Dans un des pays les plus densément peuplés d’Afrique, les rescapés
voient ainsi leurs bourreaux revenir vivre en toute tranquillité sur les collines,
faute de preuves suffisantes pour les inculper. Car si, dans les premiers mois qui
suivirent le génocide, les témoins parlaient facilement, depuis, ils
sont devenus très réticents suite à plusieurs assassinats de
rescapés par des inconnus. «A quoi sert de témoigner? De toute
façon, on ne fait rien contre eux», m’avait répondu une victime.
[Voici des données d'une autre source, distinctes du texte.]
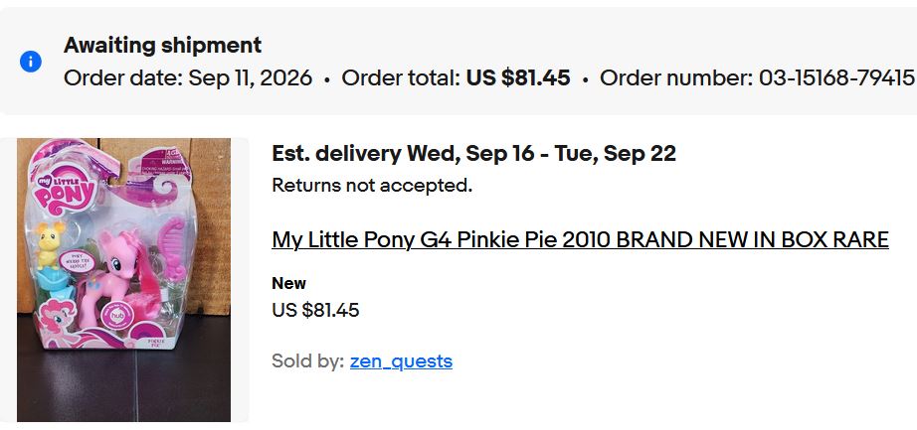Screen dimensions: 917x430
Task: Click the item price below New label
Action: (315, 310)
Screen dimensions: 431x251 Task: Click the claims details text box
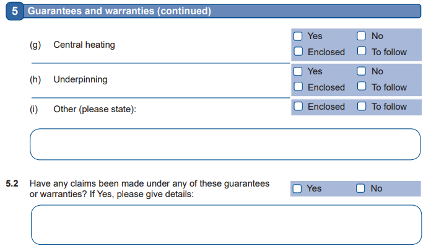pyautogui.click(x=225, y=224)
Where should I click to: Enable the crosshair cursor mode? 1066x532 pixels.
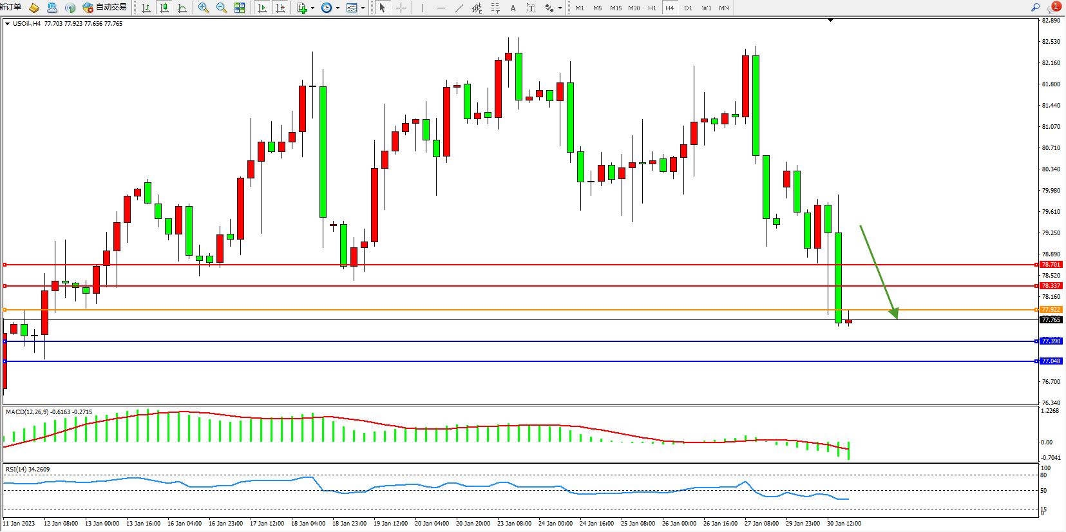[401, 8]

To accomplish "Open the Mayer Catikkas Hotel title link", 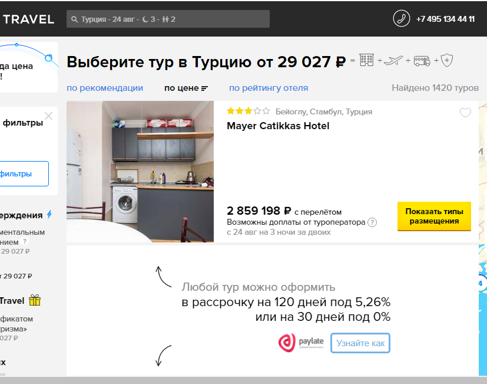I will pos(278,126).
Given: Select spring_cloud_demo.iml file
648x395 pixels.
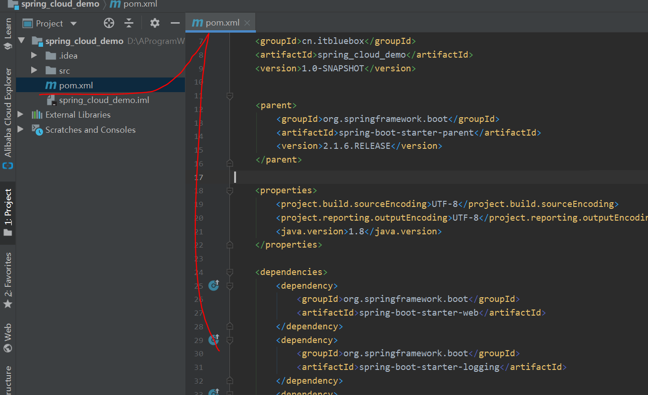Looking at the screenshot, I should point(104,100).
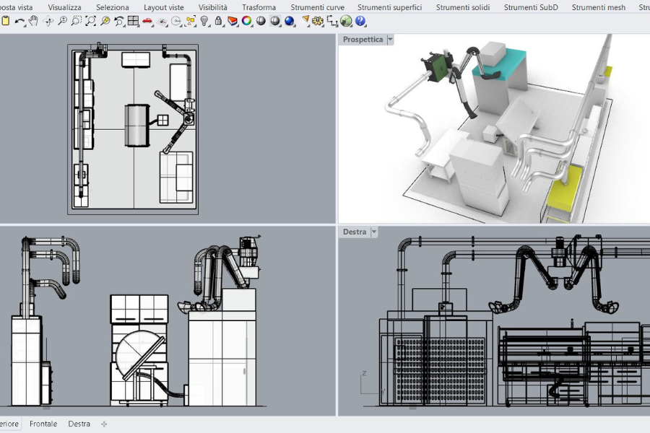This screenshot has height=433, width=650.
Task: Click the red car set-view icon
Action: pyautogui.click(x=147, y=21)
Les Rwandais vivent tous dans un climat de méfiance ethnique tant la crainte
des représailles demeure forte.
Enfin, si les nouvelles autorités rwandaises veulent endiguer les vengeances
individuelles et promouvoir la réconciliation nationale, la soldatesque responsable
des massacres de 1994, qui erre dans les forêts du Congo voisin, n’a pas abandonné
ses plans d’extermination des Tutsis. Tant que cette menace d’une reprise du génocide
planera au-dessus du Rwanda, le régime en place aura pour priorité
la sécurité des frontières, comme le démontre la guerre
actuelle au Congo.
La mémoire reste aussi bloquée par le présent.